70 countries supported the document, 26 were against it and 77 abstained. The ones who voted against: Angola, Armenia, Belarus, Bolivia, Burundi, Cambodia, China, Comoros, Cuba, North Korea, Eritrea, India, Iran, Kazakhstan, Nicaragua, Philippines, Russian Federation, Serbia, South Africa, South Sudan, Sudan, Syria, Uganda, Uzbekistan, Venezuela, Zimbabwe.
— UKR Mission to UN (@UKRinUN) 19 грудня 2016 р.
On 15 November, this resolution was adopted by the UN’s human rights committee. 41 states joined the list of co-sponsors. Then, 73 countries voted in support of the document which recognizes the Russian Federation as an occupying power, and the Autonomous Republic of Crimea and the city of Sevastopol as a temporarily occupied territory, for the first time in official documents of the UN, and demands that Russia upholds its obligations as an occupying power. In addition, the resolution confirmed the territorial integrity of Ukraine and denounced an attempt to annex the Ukrainian peninsula.
— UKR Mission to the UN (@UKRinUN) December 19, 2016
The resolution сondemns:
- repressions and abuses against the inhabitants of the Ukrainian peninsula of Crimea, particularly Crimean Tatars, and demands releasing illegally imprisoned Ukrainian citizens;
- the ban on the Crimean Tatar Mejlis;
- violations of the prohibition under the Geneva Convention of 1949 of forcing the occupied population to serve in the army of the occupying state;
- the establishment of Russia’s justice system on the peninsula, which negatively impacts the human rights situation.
It demands Russia upholds its obligations of an occupying power under international law – to ensure that human rights are not violated.

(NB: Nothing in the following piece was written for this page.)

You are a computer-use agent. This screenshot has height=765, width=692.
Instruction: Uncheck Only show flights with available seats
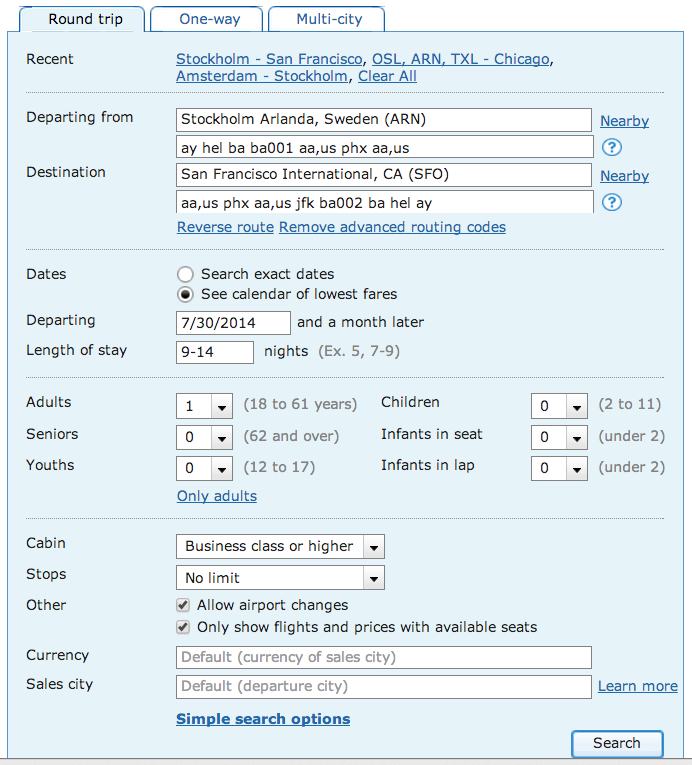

The document also urges the Russian Federation to grant international human rights mechanisms, in particular the Human Rights Monitoring Mission in Ukraine, unimpeded access to Crimea in order to monitor the human rights situation and asks the United Nations High Commissioner for Human Rights to prepare a separate thematic report on the situation in the peninsula.
Ukraine’s representative to the UN, Sergiy Kyslytsya, quoted the words of Crimean Tatar leader Akhtem Chyigoz, one of the many Crimean Tatars who Russia’s occupation authorities imprisoned in Crimea under political motives, from the tribune in an emotional speech.
“The words of Ahtem Chiygoz which he said from this tribune, that ‘the world is on the threshold of choosing between democratic principles and economic benefits’ is important for each of the Crimean Tatars, who have made this choice. Our representative recalled that ‘those who remain silent are accomplices in the crimes,’ and that we do not need to hear silence at the General Assembly. Therefore, ‘it is necessary to light a candle of hope, and vote for a resolution that will be a candle of hope for the people who live in the Crimea’,” Crimean Tatar activist Tamila Tasheva wrote about his speech.
Ukrainian officials have welcomed the resolution as an important diplomatic, political and legal mechanism by which Ukraine protects the rights of citizens of Ukraine on the territory of temporarily occupied Crimea.
In February 2014, Russia illegally annexed the Crimean peninsula with the help of unmarked soldiers. An unlawful “referendum” to secede from Ukraine was held on 16 March 2014. Its results are unrecognized by most of the world’s countries.